Under the proposals investors will be able to buy CDO assets rated double-A or above and, provided they are held to maturity, completely ignore changes in their market value, an idea which is intrinsically appealing to volatility-shy Japanese investors. Of course, if an investment goes below double-A, it will automatically begin to affect an investor's profit and loss statement. But given the trend towards managed transactions, that is seldom likely to be the case.
Although bankers and investors are still working out the implications of the Accounting Standards Board of Japan's move, it could open the door to a wider range of new investors, and greater investment from existing players. Insurance companies in particular are likely to take advantage of the change to substantially increase their holdings of CDOs. They have previously focused much of their substantial investment firepower on the low-yielding domestic bond market, usually government bonds.
Bankers expect existing buyers of CDOs to recognise the benefits, and reduced risks, of taking longer views and gravitate towards longer-dated issuance: out to seven or 10 years rather than five years and below, which is common to most existing CDO structures sold in Japan.

- Exercise objective
Extend the passage on Japan's accounting change for CDO investors, starting right after its final sentence.

- Provided material
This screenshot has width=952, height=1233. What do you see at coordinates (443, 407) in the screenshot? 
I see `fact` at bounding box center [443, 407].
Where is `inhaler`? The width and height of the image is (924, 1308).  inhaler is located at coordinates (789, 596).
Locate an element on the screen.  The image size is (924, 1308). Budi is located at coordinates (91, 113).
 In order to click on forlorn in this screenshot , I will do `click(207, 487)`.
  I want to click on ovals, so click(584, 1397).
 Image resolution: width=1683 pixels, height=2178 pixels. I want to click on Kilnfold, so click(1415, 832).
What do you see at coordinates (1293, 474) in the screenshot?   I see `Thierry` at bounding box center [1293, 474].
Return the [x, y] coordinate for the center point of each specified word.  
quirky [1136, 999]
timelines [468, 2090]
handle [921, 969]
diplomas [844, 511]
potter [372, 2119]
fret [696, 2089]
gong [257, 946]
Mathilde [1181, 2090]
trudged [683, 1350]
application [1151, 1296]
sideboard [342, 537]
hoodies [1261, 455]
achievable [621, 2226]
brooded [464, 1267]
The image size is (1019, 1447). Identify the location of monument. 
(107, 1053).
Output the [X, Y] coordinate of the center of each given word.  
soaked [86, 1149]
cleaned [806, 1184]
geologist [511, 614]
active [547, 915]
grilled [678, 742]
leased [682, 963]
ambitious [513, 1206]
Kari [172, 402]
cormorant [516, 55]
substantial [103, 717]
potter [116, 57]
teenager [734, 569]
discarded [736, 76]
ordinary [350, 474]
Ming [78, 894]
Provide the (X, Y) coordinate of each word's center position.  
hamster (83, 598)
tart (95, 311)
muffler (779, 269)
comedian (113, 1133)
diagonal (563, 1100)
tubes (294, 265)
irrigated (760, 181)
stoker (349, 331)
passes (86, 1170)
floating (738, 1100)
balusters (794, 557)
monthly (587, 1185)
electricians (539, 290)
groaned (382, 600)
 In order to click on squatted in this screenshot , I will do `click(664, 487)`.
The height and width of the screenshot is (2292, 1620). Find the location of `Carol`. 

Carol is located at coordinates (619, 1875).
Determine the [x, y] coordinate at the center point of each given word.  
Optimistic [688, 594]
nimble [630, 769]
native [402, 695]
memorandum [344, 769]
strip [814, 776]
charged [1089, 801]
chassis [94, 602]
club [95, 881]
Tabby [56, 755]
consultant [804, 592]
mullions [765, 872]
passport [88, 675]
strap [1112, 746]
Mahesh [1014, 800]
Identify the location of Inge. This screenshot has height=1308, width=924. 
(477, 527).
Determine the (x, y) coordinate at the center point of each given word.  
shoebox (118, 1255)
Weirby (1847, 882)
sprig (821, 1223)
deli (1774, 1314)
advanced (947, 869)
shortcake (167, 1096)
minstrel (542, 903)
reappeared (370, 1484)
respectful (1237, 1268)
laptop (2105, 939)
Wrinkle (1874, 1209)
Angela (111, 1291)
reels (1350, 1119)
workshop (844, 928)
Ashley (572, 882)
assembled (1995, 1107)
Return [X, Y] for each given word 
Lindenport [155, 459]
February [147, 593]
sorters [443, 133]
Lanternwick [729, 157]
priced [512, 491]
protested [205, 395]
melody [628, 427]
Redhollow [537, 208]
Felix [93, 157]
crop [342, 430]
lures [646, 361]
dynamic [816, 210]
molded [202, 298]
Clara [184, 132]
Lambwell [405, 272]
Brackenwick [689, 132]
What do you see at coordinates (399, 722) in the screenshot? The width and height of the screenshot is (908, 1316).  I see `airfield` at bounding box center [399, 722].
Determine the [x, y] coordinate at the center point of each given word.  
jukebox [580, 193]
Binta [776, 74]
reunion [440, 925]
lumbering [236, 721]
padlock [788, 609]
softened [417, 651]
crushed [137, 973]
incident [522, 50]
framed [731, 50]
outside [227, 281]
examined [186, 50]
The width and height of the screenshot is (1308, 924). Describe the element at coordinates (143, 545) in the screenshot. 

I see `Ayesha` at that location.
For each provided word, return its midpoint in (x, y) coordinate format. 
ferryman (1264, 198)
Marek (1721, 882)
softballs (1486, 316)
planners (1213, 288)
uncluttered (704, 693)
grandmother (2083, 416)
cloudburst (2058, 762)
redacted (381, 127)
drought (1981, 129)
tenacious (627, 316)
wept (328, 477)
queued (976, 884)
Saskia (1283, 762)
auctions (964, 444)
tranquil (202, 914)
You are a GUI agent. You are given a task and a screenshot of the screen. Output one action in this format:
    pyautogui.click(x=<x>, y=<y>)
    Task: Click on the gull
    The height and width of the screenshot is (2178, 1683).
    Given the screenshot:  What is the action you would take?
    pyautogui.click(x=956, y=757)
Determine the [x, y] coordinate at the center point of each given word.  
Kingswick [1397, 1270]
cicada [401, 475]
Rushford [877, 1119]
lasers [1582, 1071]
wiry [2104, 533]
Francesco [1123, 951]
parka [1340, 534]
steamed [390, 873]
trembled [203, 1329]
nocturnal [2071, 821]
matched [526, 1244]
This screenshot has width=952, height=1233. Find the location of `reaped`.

- Answer to this task
The only caveat to the rapid uptake of CDOs by investors attracted by the prospects of higher returns and no mark-to-market is the requirement of CDOs to be rated by two agencies. Costs for issuers are likely to increase as a result of the requirement, as will the time it takes to get deals to market. In addition, the huge numbers of outstanding CDOs with only one rating are unlikely to benefit from the change.
Japan's CDS market: the tail wagging the dog
In most markets around the world, it has been the growth of corporate bond issuance - and the consequent requirement by investors to hedge risk - that has led to the development of credit derivatives. By contrast, in Japan the development of CDS and other instruments appears to be driven by the growth of the structured credit market: as one banker notes, a case of the tail wagging the dog.
To be sure, the credit derivatives market is small and internationally insignificant at the moment. Figures from the Bank of Japan show that the notional amount of outstanding credit default swaps was $98 billion at the end of 2005 up from $27.7 billion a year earlier. That compares with a global market of $17.1 trillion at the end of 2005, according to the International Swaps and Derivatives Association.
Moreover, the Japanese market is overwhelmingly focused on inter-dealer transactions, which accounted for 80% of notional amounts outstanding at the end of 2005, with other financial institutions, principally institutional investors, constituting the remainder. However bankers believe structured credit investment could stimulate interest in a broader range of credit products in Japan.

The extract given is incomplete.